Silbó entre dientes y corrió hacia su casa. Las moscas tropezaban con su cabeza como bultitos inertes mientras se le llenaba la boca de un sabor agrio y ardiente. No había ningún coche aparcado en la puerta. Tomó algunas bocanadas irregulares, demasiado calientes para inhalar, mientras andaba por la calle. Cuando llegó a la puerta no pudo pensar en otra cosa que no fuese un vaso de agua. Abrió la puerta de par en par para recordarle a su madre que había llegado a tiempo para la gente de la revista, pero solo vio a un hombre corpulento y a una mujer joven, la mitad de grande, mirándolo en el recibidor.

– ¿Dudley Smith? -dijo la joven-. Espero que no le importe, pero su madre nos ha enseñado sus secretos.

A Kathy le costó trabajo girarse hacia él. La joven se puso de pie como para demostrar lo menuda y taimada que era.

– ¿Cuáles…? -comenzó a preguntar Dudley cuando vio el montón de papeles que había sobre la mesa.

La expresión de su cara y sus palabras cambiaron de forma.

– ¿De dónde ha sacado eso?

– Su madre nos las trajo -declaró el hombre-. Dijo que Patricia podía echarles un vistazo.

– Sentimos haber llegado tarde -dijo Patricia-. Nos pasamos de estación en el tren.

Lo único que aquella furia nerviosa le dejó decir a Dudley fue:

– Quiero beber algo.

– Entonces, será mejor que se llene un vaso -se permitió decir el fotógrafo.

– Yo puedo hacerlo, Tom -dijo Kathy, haciéndolo.

– Quizá pueda, pero no debería. Aunque solo es mi opinión, claro.

Dudley lo ignoró y observó cómo Kathy le servía la limonada. Se apoyó contra el frigorífico mientras sorbía un trago y otro más, hasta sentirse lo suficientemente refrescado para hablar.

– ¿Qué ha leído?

– Menos de lo que me habría gustado -dijo Patricia-. No he tenido demasiado tiempo, pero sí el suficiente para pensar que quizá queramos quedarnos más de una.

– Patricia votó por tu historia -dijo Kathy mirándolo con gesto de súplica.

Dudley puso bocabajo los manuscritos y se sentó enfrente de la periodista.

– De acuerdo, no me importa que me haga ahora la entrevista.

Tom hizo un sonido sin pronunciar palabra, cosa que Patricia ignoró.

– ¿Le importa si la grabo? -le preguntó a Dudley.

– A mí no me habría importado -dijo Kathy.

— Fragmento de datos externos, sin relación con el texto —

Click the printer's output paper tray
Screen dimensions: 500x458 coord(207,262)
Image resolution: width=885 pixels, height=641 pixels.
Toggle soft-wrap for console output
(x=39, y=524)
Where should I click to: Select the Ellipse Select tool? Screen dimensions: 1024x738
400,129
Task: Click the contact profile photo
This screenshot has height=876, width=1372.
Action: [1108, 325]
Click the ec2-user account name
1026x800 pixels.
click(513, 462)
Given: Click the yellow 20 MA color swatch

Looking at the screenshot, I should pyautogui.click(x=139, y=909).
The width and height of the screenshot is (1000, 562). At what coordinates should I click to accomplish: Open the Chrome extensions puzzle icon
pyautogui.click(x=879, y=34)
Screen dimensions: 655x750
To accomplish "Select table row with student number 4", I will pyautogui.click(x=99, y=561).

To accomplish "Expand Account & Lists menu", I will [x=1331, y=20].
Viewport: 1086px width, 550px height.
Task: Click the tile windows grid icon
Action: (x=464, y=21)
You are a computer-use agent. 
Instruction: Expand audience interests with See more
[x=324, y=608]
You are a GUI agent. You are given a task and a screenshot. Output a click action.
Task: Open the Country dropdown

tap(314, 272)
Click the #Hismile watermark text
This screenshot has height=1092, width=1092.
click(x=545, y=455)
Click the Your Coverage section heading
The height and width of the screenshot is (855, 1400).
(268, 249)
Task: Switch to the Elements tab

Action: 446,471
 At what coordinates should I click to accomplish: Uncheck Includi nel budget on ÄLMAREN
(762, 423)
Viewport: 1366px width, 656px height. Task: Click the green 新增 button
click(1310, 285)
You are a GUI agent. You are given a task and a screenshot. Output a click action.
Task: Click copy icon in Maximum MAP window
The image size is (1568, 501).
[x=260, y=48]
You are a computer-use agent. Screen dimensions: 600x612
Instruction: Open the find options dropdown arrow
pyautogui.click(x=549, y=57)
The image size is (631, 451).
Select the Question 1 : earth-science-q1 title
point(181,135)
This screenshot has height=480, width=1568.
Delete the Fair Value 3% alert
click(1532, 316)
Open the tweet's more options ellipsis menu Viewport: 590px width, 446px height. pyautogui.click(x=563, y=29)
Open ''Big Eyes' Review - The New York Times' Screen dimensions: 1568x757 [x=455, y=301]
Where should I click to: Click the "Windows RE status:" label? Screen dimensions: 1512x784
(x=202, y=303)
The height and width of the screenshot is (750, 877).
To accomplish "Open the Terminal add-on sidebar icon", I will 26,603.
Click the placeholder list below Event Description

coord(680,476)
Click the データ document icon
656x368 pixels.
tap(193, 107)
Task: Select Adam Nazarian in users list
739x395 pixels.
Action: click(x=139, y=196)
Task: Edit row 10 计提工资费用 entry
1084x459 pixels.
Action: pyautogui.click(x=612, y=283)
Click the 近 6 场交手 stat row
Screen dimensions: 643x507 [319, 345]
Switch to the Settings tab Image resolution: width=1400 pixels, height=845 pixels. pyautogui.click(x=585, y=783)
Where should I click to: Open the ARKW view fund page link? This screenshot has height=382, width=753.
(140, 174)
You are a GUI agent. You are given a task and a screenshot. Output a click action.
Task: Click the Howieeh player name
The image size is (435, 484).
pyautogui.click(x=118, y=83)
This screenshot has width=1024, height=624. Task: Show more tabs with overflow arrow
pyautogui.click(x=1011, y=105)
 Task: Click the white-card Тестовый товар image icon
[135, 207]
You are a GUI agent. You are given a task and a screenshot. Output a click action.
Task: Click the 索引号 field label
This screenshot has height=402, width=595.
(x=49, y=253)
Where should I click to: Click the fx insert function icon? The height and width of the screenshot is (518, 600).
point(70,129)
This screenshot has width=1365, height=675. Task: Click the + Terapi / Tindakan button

El comentario con el que Patricia lo había saludado ya le había dado qué pensar.

– ¿Qué es lo que les has dicho?

– Que no se cree lo que ha conseguido -dijo Patricia.

Siguió con la mirada clavada en su madre.

– ¿Eso es todo?

– Es su entrevista, Dudley. Usted debe ser quien hable.

– Adelante, Patricia. Pregúnteme.

Apretó dos botones de la grabadora de una sola pulsación.

– ¿Qué fue lo que le hizo comenzar a escribir?

– Mi padre.

Pensó que era la respuesta más segura.

– Escribía poemas -dijo-. Yo solía leerlos, al igual que los de muchos poetas locales. Aún los escribe; vi un cartel suyo hace unas semanas.

– Podías haber ido a escucharlos si hubieses querido -dijo Kathy-. No me habría importado.

– ¿Cómo se llama? -preguntó Patricia, aguardando un poco.

– Monty Smith -contestó Kathy enseguida.

– Solía leerme muchísimo. Aquello tuvo que ser lo que me animó a escribir.

– ¿Solo su padre?

– Esta, también.

– Así no es como se llama a una madre -protestó Tom-. «Esta».

– No, yo la llamo Kathy cuando me dirijo a ella.

– Ella también le ha ayudado, creo -intervino Patricia.